„Der Weise hat niemals Mangel.“ (Heliodoros: Die Abenteuer der schönen Chariklea)
Das Leben ist für einen Schriftsteller unerschöpflich. Er muss den wahren Geschichten kein einziges Nanogramm an Phantasie oder Übertreibung hinzufügen. Seine Aufgabe ist es, den Rohstoff zu fassen, dem Material eine Fassung aus Worten zu geben, es zu bändigen, zu bewältigen, obwohl man für diesen Stoff wahrlich die Hände eines Riesen bräuchte … - wo soll ich anfangen?

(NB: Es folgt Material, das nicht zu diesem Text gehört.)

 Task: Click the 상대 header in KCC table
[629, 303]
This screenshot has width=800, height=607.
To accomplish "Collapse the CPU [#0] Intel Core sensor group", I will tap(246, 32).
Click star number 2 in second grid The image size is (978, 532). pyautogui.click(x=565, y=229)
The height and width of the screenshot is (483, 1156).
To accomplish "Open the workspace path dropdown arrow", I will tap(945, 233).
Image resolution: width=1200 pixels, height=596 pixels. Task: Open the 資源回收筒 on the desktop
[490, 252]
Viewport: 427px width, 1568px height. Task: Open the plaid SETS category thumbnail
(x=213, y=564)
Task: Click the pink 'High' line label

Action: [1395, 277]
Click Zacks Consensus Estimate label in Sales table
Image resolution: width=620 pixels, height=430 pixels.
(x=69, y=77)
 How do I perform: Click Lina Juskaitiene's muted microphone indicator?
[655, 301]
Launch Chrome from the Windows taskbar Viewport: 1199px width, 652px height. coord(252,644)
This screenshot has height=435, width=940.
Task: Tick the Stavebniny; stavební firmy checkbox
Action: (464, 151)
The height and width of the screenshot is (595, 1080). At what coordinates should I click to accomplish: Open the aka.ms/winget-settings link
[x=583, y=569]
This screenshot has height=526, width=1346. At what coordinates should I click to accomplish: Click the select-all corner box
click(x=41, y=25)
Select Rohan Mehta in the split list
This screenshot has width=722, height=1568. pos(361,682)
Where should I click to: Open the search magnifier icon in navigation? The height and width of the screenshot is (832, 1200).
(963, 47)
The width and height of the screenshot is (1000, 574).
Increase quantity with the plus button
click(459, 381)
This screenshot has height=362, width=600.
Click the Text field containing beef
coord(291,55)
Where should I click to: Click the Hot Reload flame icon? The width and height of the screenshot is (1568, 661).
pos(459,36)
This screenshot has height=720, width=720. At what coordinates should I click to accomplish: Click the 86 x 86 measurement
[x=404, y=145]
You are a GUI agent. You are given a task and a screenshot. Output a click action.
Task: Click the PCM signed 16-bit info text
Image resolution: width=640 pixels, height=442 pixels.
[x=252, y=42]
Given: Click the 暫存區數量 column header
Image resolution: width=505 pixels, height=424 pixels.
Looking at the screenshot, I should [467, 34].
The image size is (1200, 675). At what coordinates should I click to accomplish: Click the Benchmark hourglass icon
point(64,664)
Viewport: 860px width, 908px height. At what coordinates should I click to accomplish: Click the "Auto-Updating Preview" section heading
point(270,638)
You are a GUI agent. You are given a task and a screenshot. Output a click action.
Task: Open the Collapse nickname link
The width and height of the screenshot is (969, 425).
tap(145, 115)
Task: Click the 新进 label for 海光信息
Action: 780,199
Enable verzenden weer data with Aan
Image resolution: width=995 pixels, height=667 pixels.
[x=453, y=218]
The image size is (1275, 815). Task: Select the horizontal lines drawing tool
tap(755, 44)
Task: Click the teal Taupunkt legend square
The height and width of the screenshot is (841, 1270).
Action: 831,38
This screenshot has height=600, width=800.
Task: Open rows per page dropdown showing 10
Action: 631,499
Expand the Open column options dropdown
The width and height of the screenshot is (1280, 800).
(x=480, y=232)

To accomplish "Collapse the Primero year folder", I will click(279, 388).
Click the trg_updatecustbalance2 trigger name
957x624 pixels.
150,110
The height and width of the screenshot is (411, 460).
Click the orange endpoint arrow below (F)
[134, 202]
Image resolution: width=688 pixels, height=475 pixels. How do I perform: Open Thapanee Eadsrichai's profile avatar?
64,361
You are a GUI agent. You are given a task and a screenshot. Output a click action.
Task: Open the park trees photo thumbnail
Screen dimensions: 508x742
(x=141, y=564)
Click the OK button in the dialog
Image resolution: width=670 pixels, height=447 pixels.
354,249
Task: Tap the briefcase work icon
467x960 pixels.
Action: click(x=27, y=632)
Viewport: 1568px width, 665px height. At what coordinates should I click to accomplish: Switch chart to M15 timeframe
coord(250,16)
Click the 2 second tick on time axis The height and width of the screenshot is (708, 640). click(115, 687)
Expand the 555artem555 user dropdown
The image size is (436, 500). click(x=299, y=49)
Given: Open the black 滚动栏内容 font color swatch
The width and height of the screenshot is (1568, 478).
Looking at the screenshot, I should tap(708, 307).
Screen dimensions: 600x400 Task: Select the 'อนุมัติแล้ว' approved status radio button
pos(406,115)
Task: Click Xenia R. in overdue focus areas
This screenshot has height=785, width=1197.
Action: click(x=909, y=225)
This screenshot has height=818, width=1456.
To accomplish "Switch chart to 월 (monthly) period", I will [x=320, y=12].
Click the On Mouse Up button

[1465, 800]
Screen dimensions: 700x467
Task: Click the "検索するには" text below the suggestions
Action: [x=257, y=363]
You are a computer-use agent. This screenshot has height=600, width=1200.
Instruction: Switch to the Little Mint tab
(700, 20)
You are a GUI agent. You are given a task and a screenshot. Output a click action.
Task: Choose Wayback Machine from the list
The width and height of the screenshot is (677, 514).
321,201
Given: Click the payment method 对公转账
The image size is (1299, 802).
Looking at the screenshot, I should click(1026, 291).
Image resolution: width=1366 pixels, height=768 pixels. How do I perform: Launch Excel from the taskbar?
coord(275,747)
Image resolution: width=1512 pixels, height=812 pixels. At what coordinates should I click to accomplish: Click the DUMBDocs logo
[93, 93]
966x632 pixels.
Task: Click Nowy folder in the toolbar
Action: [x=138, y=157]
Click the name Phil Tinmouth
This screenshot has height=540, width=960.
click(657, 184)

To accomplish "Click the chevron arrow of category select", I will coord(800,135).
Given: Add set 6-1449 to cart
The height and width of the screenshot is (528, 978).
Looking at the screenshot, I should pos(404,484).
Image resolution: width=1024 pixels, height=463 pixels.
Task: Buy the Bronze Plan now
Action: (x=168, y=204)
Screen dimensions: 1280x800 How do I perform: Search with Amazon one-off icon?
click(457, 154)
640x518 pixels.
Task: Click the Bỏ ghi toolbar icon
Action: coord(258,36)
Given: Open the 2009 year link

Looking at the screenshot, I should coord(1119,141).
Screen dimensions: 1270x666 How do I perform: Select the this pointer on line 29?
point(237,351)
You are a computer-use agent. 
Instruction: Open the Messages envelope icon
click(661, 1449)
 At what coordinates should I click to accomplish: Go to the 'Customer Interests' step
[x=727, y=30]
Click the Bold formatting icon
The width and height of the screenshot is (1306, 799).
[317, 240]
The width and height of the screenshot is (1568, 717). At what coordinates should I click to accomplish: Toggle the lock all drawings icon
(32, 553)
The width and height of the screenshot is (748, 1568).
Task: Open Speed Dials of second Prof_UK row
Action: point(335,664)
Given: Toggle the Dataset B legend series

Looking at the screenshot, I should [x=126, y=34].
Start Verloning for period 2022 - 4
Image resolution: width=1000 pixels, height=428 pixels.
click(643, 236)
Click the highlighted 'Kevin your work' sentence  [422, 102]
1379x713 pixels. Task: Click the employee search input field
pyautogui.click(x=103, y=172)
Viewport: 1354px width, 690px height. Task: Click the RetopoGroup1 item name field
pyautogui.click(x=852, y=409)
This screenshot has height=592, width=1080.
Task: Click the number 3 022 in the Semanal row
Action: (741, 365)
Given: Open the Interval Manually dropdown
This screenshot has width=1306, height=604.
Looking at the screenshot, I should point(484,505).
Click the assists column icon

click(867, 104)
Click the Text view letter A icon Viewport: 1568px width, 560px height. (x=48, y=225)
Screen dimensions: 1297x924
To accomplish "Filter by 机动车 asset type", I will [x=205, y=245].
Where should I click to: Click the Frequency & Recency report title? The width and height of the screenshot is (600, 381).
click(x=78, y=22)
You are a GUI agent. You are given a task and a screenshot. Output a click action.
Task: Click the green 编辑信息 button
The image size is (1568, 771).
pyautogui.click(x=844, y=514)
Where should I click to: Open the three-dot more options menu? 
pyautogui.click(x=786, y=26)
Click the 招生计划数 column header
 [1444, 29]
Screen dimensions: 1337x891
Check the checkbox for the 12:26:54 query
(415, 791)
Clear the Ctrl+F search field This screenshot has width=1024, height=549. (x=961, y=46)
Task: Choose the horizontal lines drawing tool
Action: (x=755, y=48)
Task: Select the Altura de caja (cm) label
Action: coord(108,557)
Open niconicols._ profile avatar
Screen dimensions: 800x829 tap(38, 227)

Am Sonntag war ich mit einem Reporter im Wald spazieren und anschließend eine Pizza essen. Die Geschichte, die er mir erzählt hat, ist viel besser als seine ganzen Reportagen, die jemals über den Sender gegangen sind. Diese Geschichte kann er nicht öffentlich erzählen, dazu braucht man gute Freunde, frische Luft und die Einsamkeit des Waldes. Er ist gerade von einem dreimonatigen Thailandaufenthalt zurückgekommen. Er war dort nicht aus gesundheitlichen Gründen oder in kultureller Absicht, offen gestanden ging es ihm um Sex. Seine Frau hat sich von ihm getrennt und lebt jetzt mit einem Beamten zusammen, von dem sie im Herbst ein Kind erwartet. Und in Thailand gibt es Bars, wo zungenfertige *Pfeifton*, während man am Tresen sitzt, dein *Pfeifton* aus der Hose holen und dir *Pfeifton*, dass dir Hören und Sehen vergeht. Quasi wie mit dem Golfball, der durch einen Gartenschlauch angesaugt wird. Durch kleine Löcher in der Vertäfelung unterhalb der Theke. Hat er jedenfalls erzählt.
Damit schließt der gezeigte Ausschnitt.